═════ Text excerpt ═════

Thursday, April 15: Collectivity Connectivity Speakers: Naiza Khan, Merv Espina, and Grupo Contrafilé

Video Recording

 

 

Collectivity | Connectivity 

This panel discussion features artists with individual practices but also work collectively and collaboratively. The invited speakers will discuss different models of collectivity, collaboration or partnership across the global south and in the U.S., present their artworks as the visual reflection of their social engagement and civic responsibility, and unpack how commonality and mutual aid are forms of political participation that can transform and sustain communities including the arts. The speakers will trace the formation of their associated collectives/initiatives that responded to particular historical moments or specific needs of their communities, reflecting on the experiences that can be learned from and re-imagined in different cultural and socio-political contexts, across time and terrain.

 

Bio:

 

Naiza Khan was trained in the UK and is based between London and Karachi. Khan’s visual practice is built on a process of critical research, documentation and mapping-based exploration. Through a range of media, including drawing, archival material and video, she brings together ideas of embodiment and ecology.

═════

Task requirements>
(a) In the panel listing, where is Naiza Khan based?
(b) Print everything in the panel listing from "Collectivity | Connectivity" down to "time and terrain.", copying it word for word.

═════ Available data ═════

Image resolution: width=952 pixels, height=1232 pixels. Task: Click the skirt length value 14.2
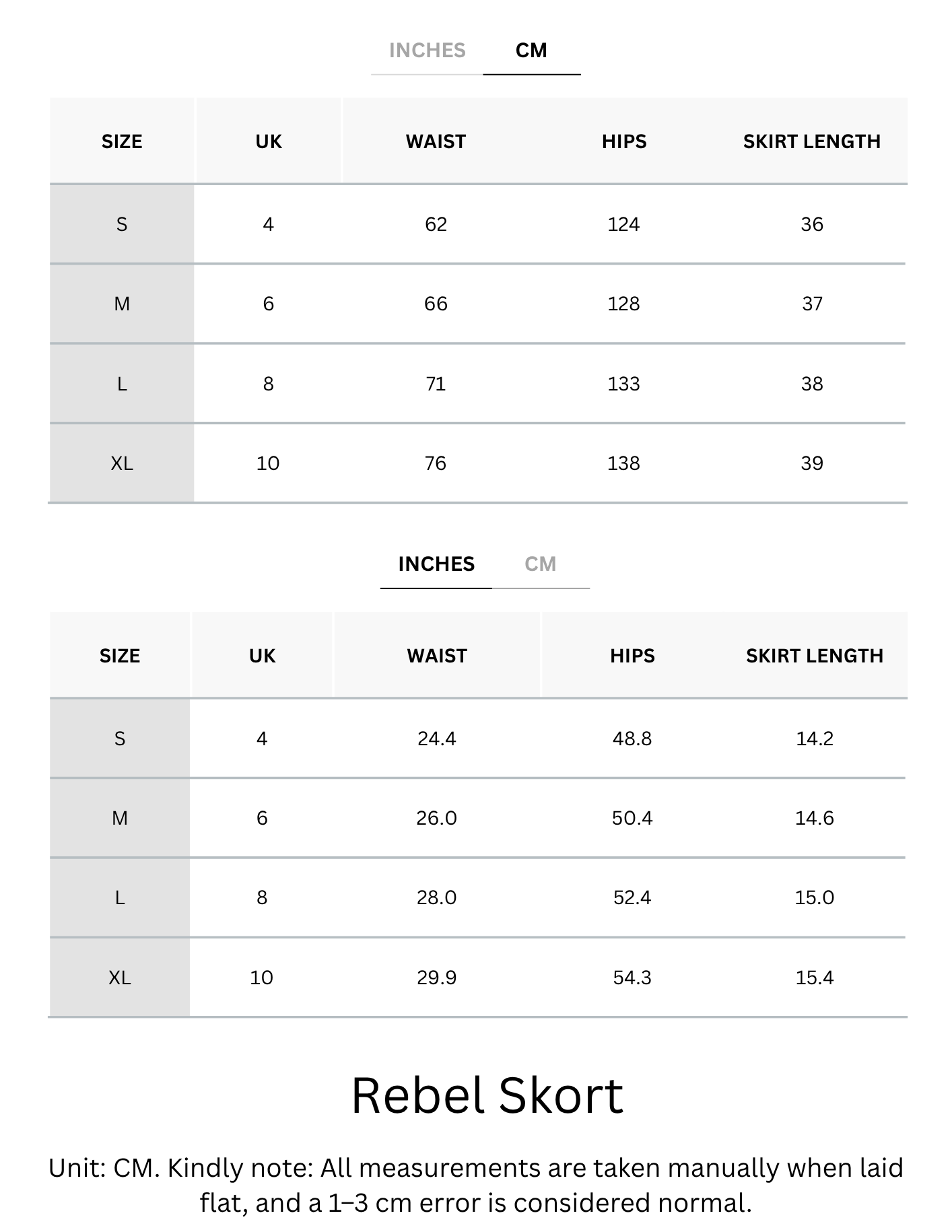[x=815, y=739]
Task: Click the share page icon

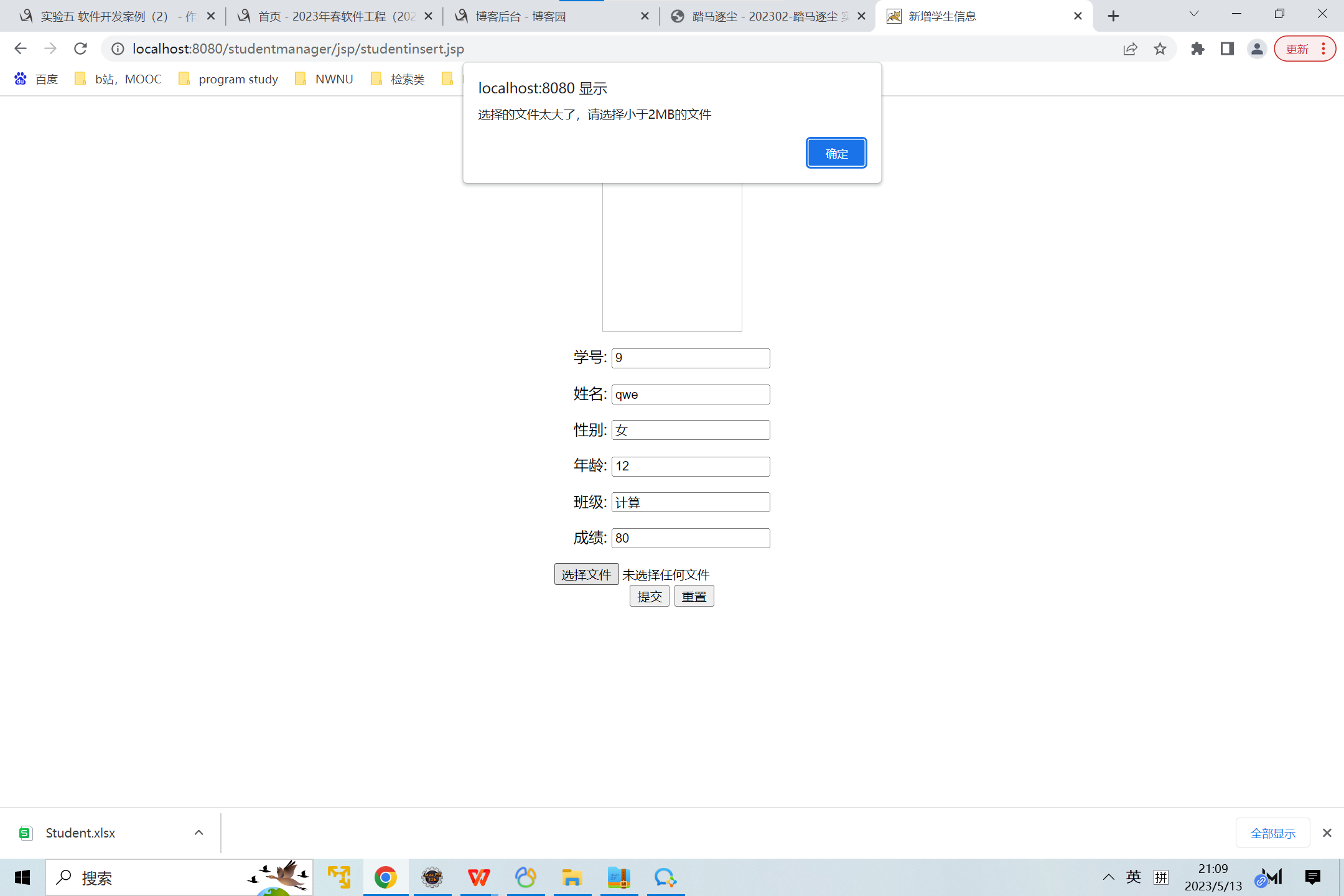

═════

Answers by task>
(a) Between London and Karachi.

(b)
Collectivity | Connectivity 

This panel discussion features artists with individual practices but also work collectively and collaboratively. The invited speakers will discuss different models of collectivity, collaboration or partnership across the global south and in the U.S., present their artworks as the visual reflection of their social engagement and civic responsibility, and unpack how commonality and mutual aid are forms of political participation that can transform and sustain communities including the arts. The speakers will trace the formation of their associated collectives/initiatives that responded to particular historical moments or specific needs of their communities, reflecting on the experiences that can be learned from and re-imagined in different cultural and socio-political contexts, across time and terrain.